Scranton pension plans improving, Pennsylvania auditor says
Scranton’s employee pension plans showed, for the first time in years, “noticeable, across-the-board improvements,” that include stronger funding and reduced debt levels, Pennsylvania Auditor General Eugene DePasquale said.
Still, significant work remains for all three pension plans, DePasquale told reporters at Scranton City Hall on Thursday.
Funding levels increased in all three employee pension plans, unfunded pension liability dropped by $55.2 million, and there were no audit findings. DePasquale said this contrasts with earlier audits that showed the firefighters’ pension fund nearly exhausting its funds and employees double-dipping on pension benefits.
“Yes, slow and steady sometimes wins the race,” he said. “It appears that the city of Scranton is finally moving in the right direction.”
Scranton’s bonds are junk. S&P Global Ratings, the only agency that rates the city, assigns BB-plus, one level into speculative grade. S&P in August 2017 upgraded the city from BB after it sold its sewer system and earmarked a majority of sale proceeds to retire more than $40 million in high-coupon debt.
DePasquale reported three years ago that 35 employees in Scranton, the 76,000-population seat of Lackawanna County, were improperly obtaining double-pension payments for more than a decade. That cost $266,880 a year. A hearing officer ruled in favor of the city in discontinuing the benefit, which a Lackawanna County judge’s ruling affirmed in October.

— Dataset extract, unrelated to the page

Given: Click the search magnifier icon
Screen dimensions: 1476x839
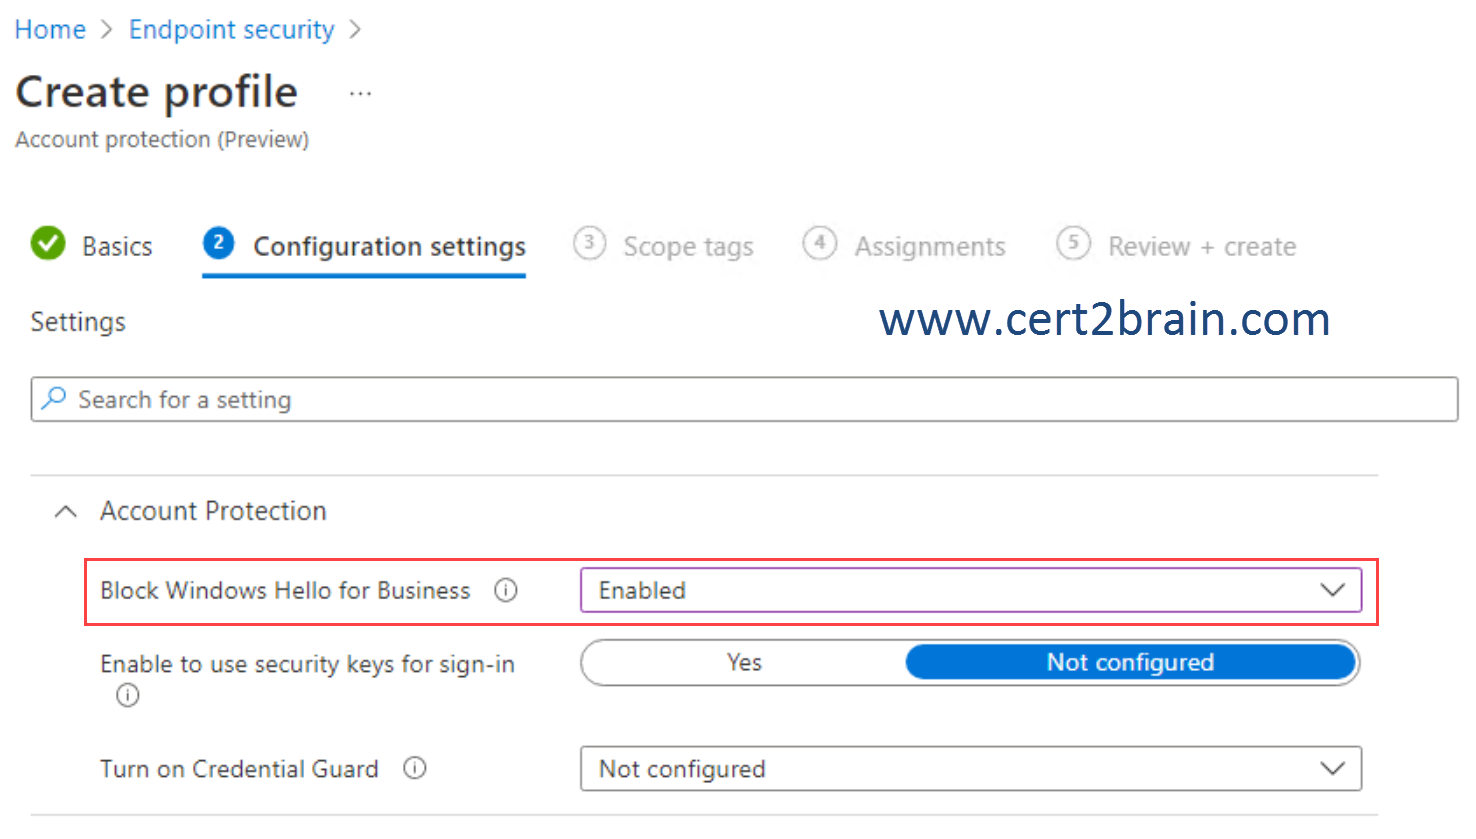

According to DePasquale’s latest audit, which covered 2016 and 2017, the police pension plan showed the greatest improvement in meeting future obligations to retirees, as funding levels increased to 48.6% in 2017 from 28.8% in 2013. The non-uniformed employee plan jumped to 37% from 23% funded, while the firefighter plan went to $26.8% from 16.7%.
Scranton still must make some tough budget and financing choices, said DePasquale, as the city’s annual required pension contribution jumped to $18.8 million in 2017 from $3.8 million in 2010.
The city is looking to emerge from Pennsylvania’s workout program for distressed communities, known commonly as Act 47, which Scranton has belonged to since 1992.
In September, Judge James Gibbons of the Lackawanna County Court of Common Pleas ruled against the city of Scranton in a taxpayer lawsuit that accused the city of breaching a state tax cap under the Act 511 state law.
The city argued it did not fall under the Act 511 ordinance since it has a home-rule charter.
“The taxes collected cannot simply be labeled ‘Act 511’ in one instance, but not considered so in another,” Gibbons ruled. “These are labels of consequence, not convenience.”
Earlier this year, DePasquale said, Scranton received $3.7 in state pension aid from a 2% state tax on casualty and fire insurance premiums paid to out-of-state insurance companies.
DePasquale, a Democrat, called on state lawmakers to fix Pennsylvania’s pension-funding crisis.
“Scranton still has enormous legacy costs and a limited tax base,” DePasquale said. “City leaders can only do so much.”